EXERCISE DETAILS: The lines to transcribe begin with the one containing "Instruction: Select the" and end with the last line below; reproduce them exactly, without the pictures.
*** DATA EXCERPTS Section Begins ***
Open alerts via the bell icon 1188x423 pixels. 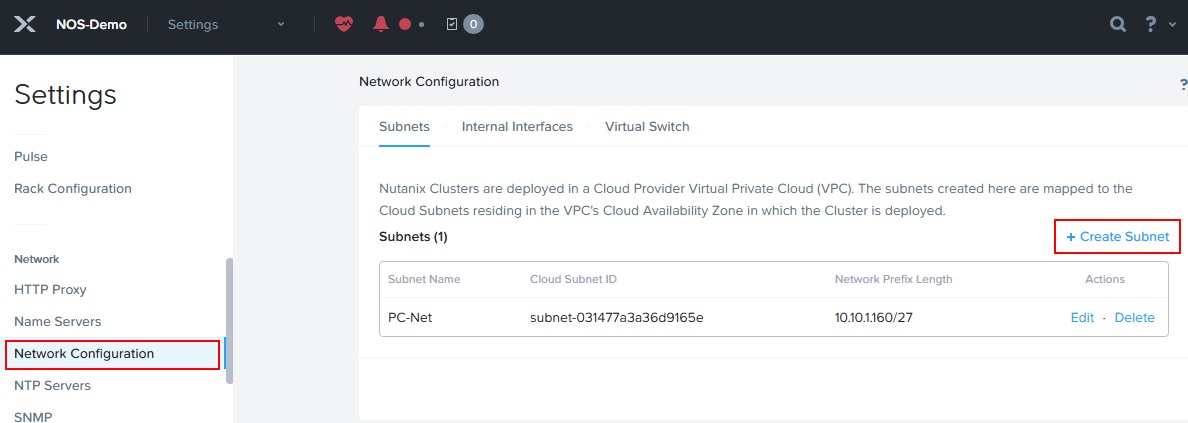click(x=381, y=24)
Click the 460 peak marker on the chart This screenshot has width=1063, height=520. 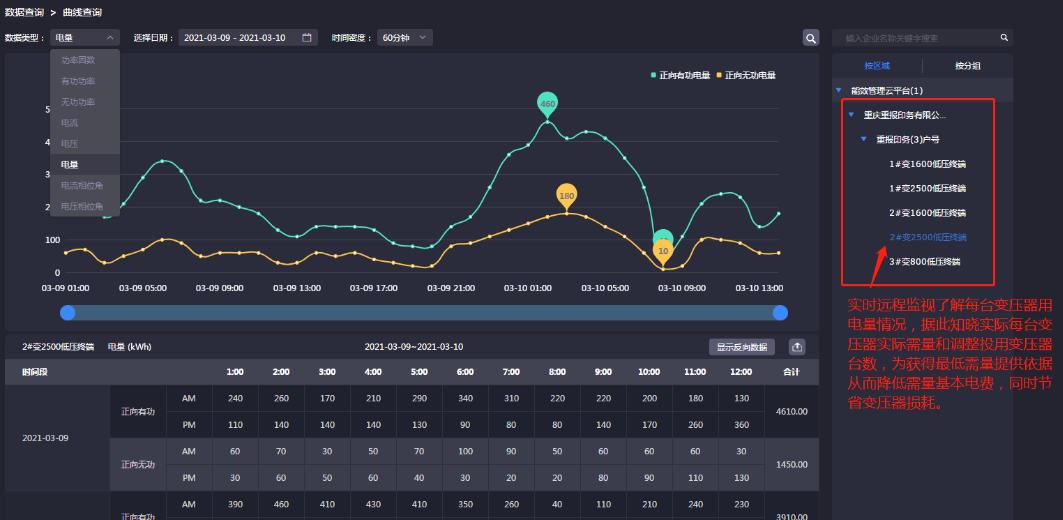(x=547, y=103)
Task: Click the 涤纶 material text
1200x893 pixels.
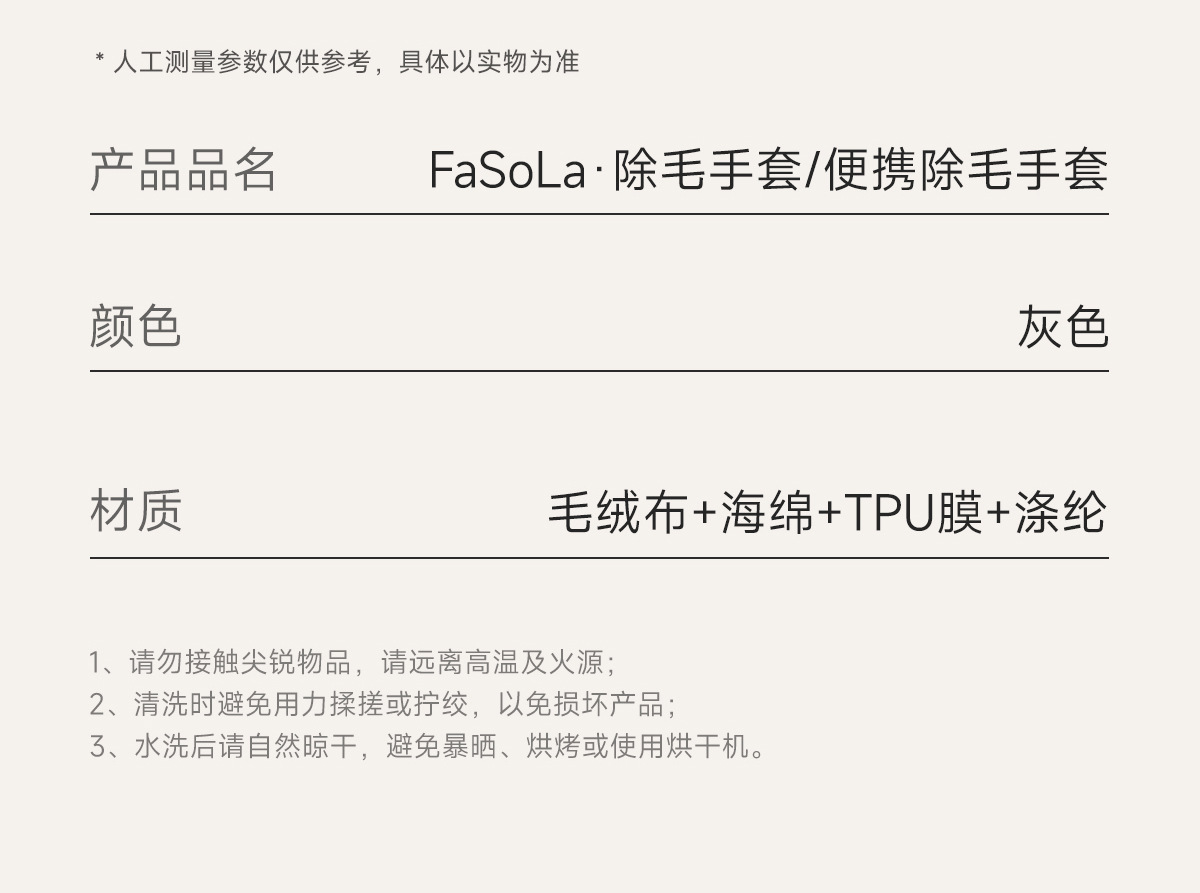Action: point(1060,512)
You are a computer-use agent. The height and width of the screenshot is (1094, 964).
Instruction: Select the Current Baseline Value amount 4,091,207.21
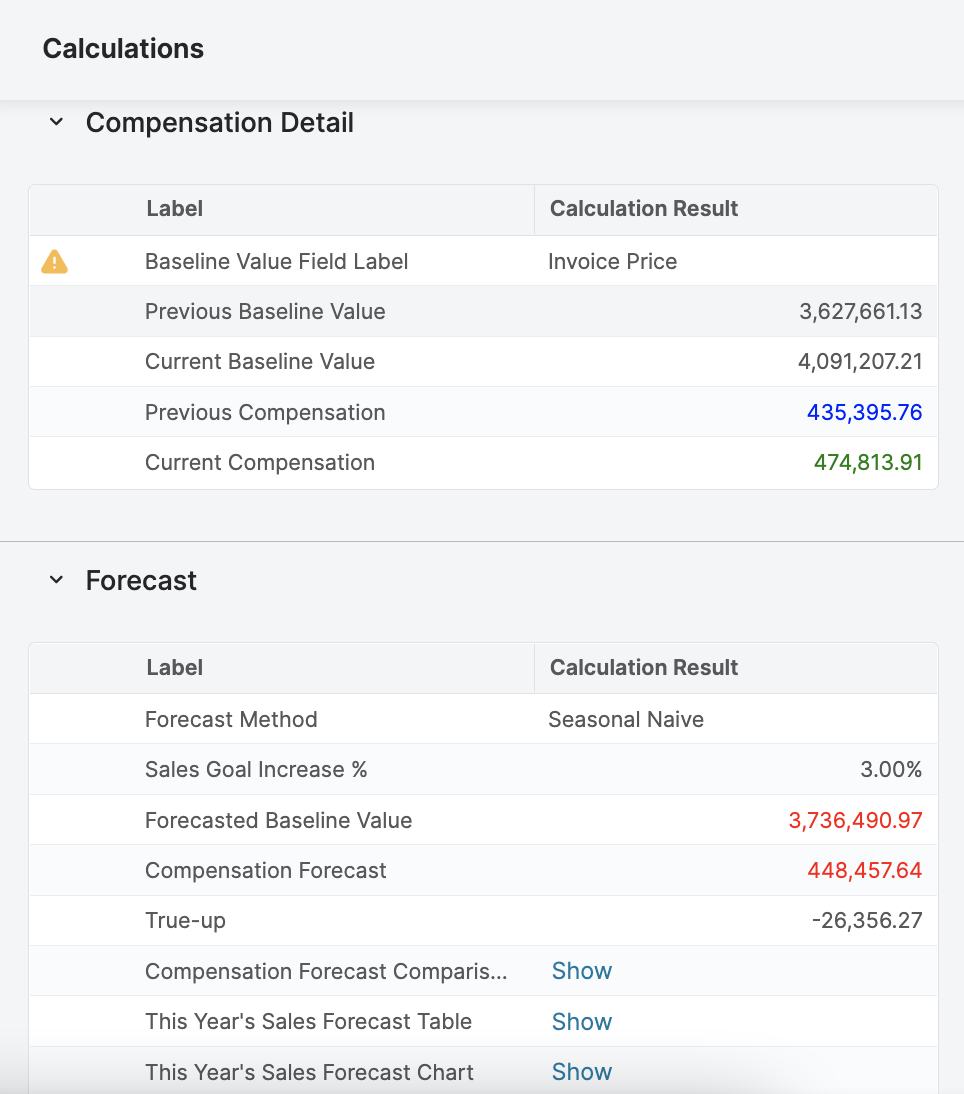point(859,362)
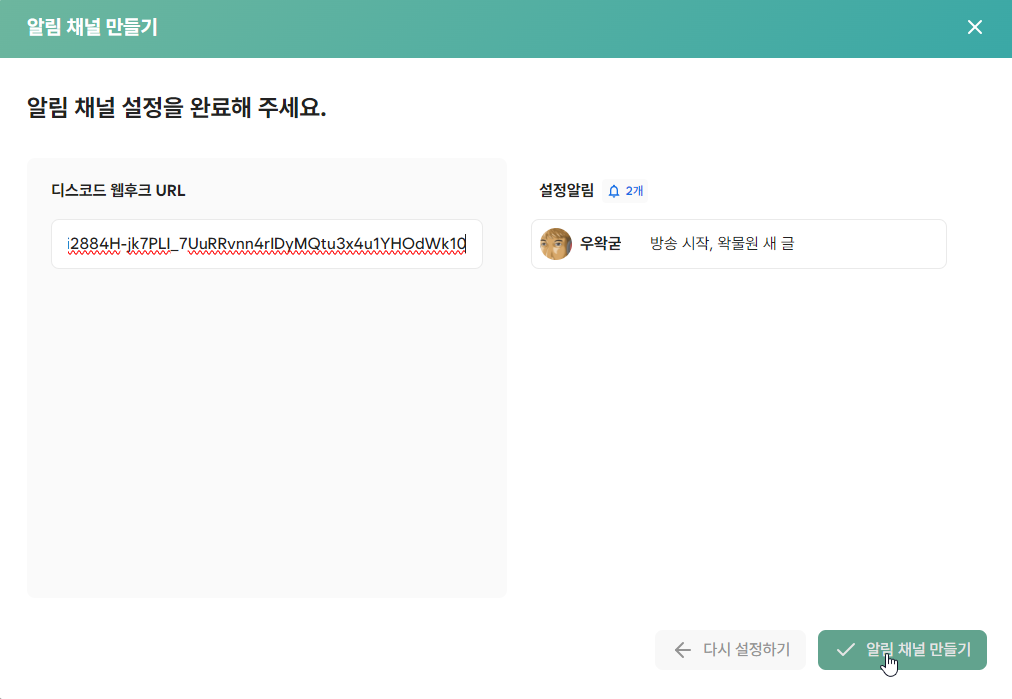Click the bell icon beside 2개
The image size is (1012, 699).
click(614, 191)
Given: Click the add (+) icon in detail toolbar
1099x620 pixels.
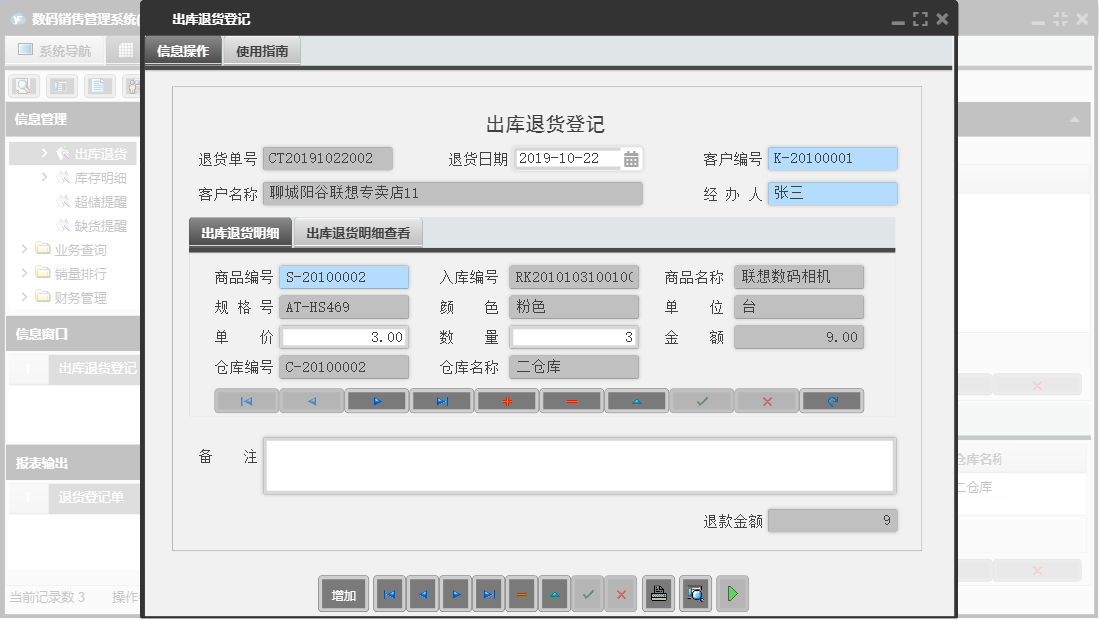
*** DATA EXCERPTS Section Ends ***
RESULT FOR THIS EXERCISE:
Instruction: Select the Current Baseline Value amount 4,091,207.21
point(859,362)
Click the bell icon beside 2개
The image size is (1012, 699).
click(614, 191)
Given: Click the add (+) icon in detail toolbar
1099x620 pixels.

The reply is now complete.